Yirmibeşoğlu, çocukların henüz büyüme çağında şiddeti görmelerinin, onların şiddete meyilli olmalarında etkili olduğuna değindi. Çocukların ailenin dışında okulda şiddetle tanıştıklarını belirten Yrd. Doç. Dr. Yirmibeşoğlu, çocukların okulda hem öğretmenlerinden, hem de yaşıtlarından şiddet görebildiklerini vurguladı. Türkiye’deki okullarda sadece fiziksel değil, duygusal ve cinsel şiddetle de karşılaşıldığını anlatan Yirmibeşoğlu, ‘’Çocuklara aşağılayıcı lâkaplar takmak, başkalarıyla kıyaslamak da çocukta şiddet duygusu oluşturuyor. Öğretmenlerin eğitimine dikkat edilmeli, öğrenciye şiddet uygulayanlara ağır cezalar verilmeli’’ dedi. Gözde Yirmibeşoğlu, şiddet gören çocuklarda şiddeti kanıksama durumu da ortaya çıktığını vurgulayarak, şöyle devam etti: ‘’Çocuk sadece tokadı şiddet olarak algılıyor. Halbuki, ‘Bunu nasıl böyle cevaplarsın, aptal’ diyen bir öğretmen de çocuğa karşı şiddet uyguluyor. Bunun üzerine gidilmesi lâzım. Dayak yiyen çocukta şiddet eğilimi kesinlikle artıyor. Çocuk şiddetle minimum düzeyde karşılaşmalı. Başka çaresi yok. Çocuklar iletişimle terbiye edilir. Konuşarak, severek eğitilir. Çocuk mutlaka şiddetten uzak kalacak. İletişim, bol konuşma, çocuklara zaman ayırma çok önemli. Şiddete maruz kalan çocuklarda altına çiş kaçırma, kekemelik gibi olumsuzluklar da ortaya çıkabiliyor.’’

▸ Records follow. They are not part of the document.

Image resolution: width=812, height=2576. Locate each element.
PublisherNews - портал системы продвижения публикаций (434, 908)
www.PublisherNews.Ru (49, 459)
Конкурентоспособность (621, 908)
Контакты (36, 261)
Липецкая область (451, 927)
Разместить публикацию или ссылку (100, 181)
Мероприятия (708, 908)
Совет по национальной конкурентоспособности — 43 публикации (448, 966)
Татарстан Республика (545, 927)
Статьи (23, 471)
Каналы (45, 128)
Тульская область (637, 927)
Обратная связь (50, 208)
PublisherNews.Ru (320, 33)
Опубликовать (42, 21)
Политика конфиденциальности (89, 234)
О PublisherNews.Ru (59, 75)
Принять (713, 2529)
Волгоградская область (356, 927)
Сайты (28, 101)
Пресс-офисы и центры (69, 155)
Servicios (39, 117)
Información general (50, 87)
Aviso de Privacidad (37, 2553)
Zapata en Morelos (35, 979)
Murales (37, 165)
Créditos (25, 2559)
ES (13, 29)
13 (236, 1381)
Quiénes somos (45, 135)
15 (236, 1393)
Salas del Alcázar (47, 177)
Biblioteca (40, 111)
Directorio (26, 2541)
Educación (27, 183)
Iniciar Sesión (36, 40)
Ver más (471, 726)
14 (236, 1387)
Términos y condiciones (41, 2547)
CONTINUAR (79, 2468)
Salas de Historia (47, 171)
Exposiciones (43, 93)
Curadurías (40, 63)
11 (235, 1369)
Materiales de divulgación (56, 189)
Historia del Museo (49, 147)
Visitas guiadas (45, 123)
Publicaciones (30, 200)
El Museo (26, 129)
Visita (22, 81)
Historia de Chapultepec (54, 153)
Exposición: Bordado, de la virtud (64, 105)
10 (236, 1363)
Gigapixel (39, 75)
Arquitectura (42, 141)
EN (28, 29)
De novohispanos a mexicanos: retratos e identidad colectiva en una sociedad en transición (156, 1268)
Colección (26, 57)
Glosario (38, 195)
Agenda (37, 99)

ANKETTEN ÇIKAN İLGİNÇ SONUÇLAR

Yrd. Doç. Dr. Yirmibeşoğlu, Uşak’ta bir ilköğretim okulunun 6, 7 ve 8. sınıf öğrencileri arasında yapılan bir anket çalışmasının da ilginç sonuçlar ortaya çıkardığını anlattı. Bu okuldaki 148 kız ve 124 erkek öğrenciye şiddetin tanımı, şiddetin uygulaması ve psikolojik durumlarına ilişkin sorular yöneltildiğini anlatan Yirmibeşoğlu, bu öğrencilerin ankette verdiği cevaplayan hayli ilginç olduğuna dikkati çekti. Okulda yaşıtlarından dayak yiyen çocuklarda adaletsizlik duygusunun öne çıktığına işaret eden Yirmibeşoğlu, ‘’Bir öğrenci ankete verdiği cevapta, ‘Boş yere şiddet gördüm. Bizim okulumuzda disiplinin d’si bile yok. Arkadaşlarımdan bile dayak yedim ama bu kişilere hiçbir şey yapılmadı’ diyor. Bu tipte adaletsizlik yaşayan kişilerin de ileride şiddete başvurma riski var’’ dedi. Bir başka öğrencinin ‘’Şiddet okulda var ama örtbas ediliyor. Öğretmenlere dediğimizde hiç ilgilenmiyorlar. Sonra bir müfettiş geldiğinde güler yüzlü olup iyi davranıyorlar’’ dediğini anlatan Yirmibeşoğlu, şöyle konuştu: ‘’Bir başka öğrenci, ‘Sınıfta kendini bilmezler, bazı kişileri tehdit edip dövüyorlar. Kendilerini mafya adamı sanıyorlar. Öğretmenler her ne kadar uyarsa da yine aynı tavrı gösteriyorlar. Bence onlara bir daha unutamayacakları cezalar verilmeli’ diyor. Görüyor musunuz, ‘Cezalar verilmeli’ diyor. Mafya tipli öğrencilerin bir daha unutmayacakları ceza ne olabilir? Şiddet. Yani şiddeti gören öğrenci, kendisi de şiddet uygulayarak durdurmak istiyor karşısındaki öğrenciyi.’’ Yirmibeşoğlu, öğrencilerin öğretmenlerinden dayak yediklerini ve bu yüzden dayak atan öğretmenlerin dersine girmekten çekindiklerini söylediklerini kaydetti.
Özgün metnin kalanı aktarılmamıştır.